To those ancient Polynesians, a three-thousand-mile voyage over open seas was nothing, a mere interstate road trip to see the grandparents in Illinois. But as is the case with any good road trip, a few rest stops were in order, to stretch the legs, relieve the bladder, and restock supplies. And with Motel 6 and Wendy’s still a ways in the offing, these Polynesian adventurers had to get creative. In effect, they created their own rest stops, and Barry and Sophie’s island had once been just such a place. No, the barren scrap of rock the Polynesians discovered was far too small for long-term habitation. But that didn’t mean they couldn’t plant a few banana trees, seed a few clam beds, release a few pigs and chickens, and stop there for the night when they needed a break.
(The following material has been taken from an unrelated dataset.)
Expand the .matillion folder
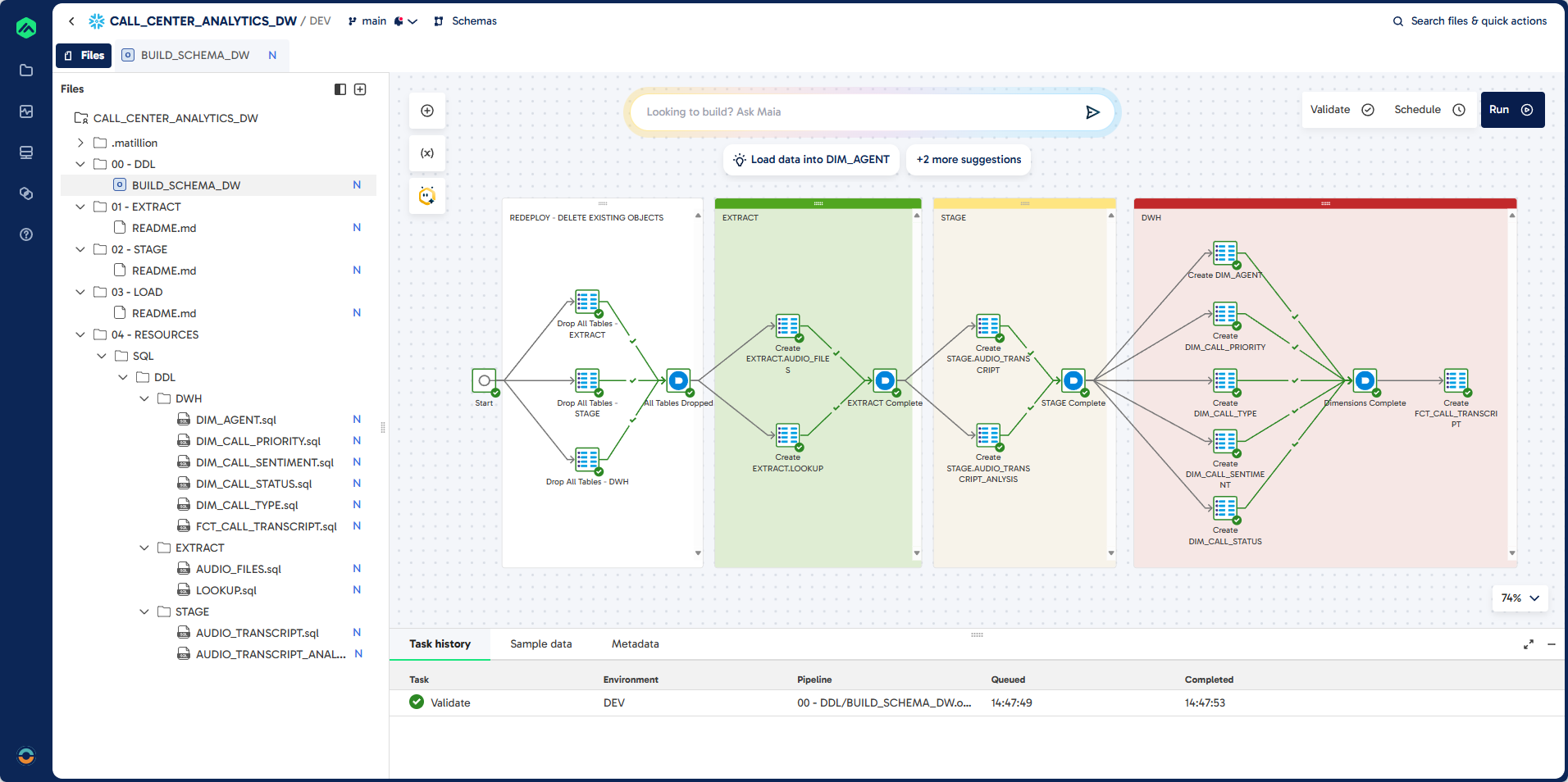This screenshot has height=782, width=1568. 80,143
They even carved a pair of cisterns into the island’s central rock face, with channels carefully chipped away to coax in the rain. The island served its purpose wonderfully, becoming a regular Howard Johnson’s on the oceanic highway that connected a widely dispersed and highly peripatetic society for more than five hundred years.
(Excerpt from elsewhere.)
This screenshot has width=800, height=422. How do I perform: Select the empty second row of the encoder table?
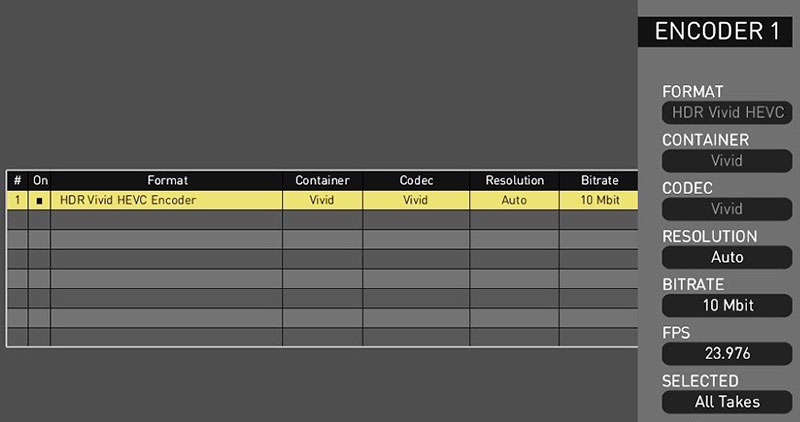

Then, with the arrival of that first wave of colonially minded Europeans, all of that came to a grinding halt. By the time Gauguin landed in the Marquesas in the late nineteenth century, such times were largely forgotten, with a formerly seafaring people having become more or less sedentary in their habits and the uninhabited island in question erased from their cultural memory. It was last visited by Polynesians in the year 1762, when a Tahitian prince known to the history books as Tu-nui-ea-i-te-atua-i-Tarahoi Vairaatoa Taina Pomare spent a week there with his entourage on his way to visit distant cousins in Eiao, and last alighted upon by Westerners in 1767—Samuel Wallis of the HMS Dolphin dropped anchor there for the night while circumnavigating the globe, killing every wild pig and chicken on the island in the process. The coconuts, bananas, cisterns, and clam beds prevailed, however, dutifully awaiting the next batch of travelers in need of sanctuary—who, as we now know, happened to arrive almost two and a half centuries later in the form of one Barry Bleecker and one Sophie Ducel.
Not Providence, exactly, but providential indeed.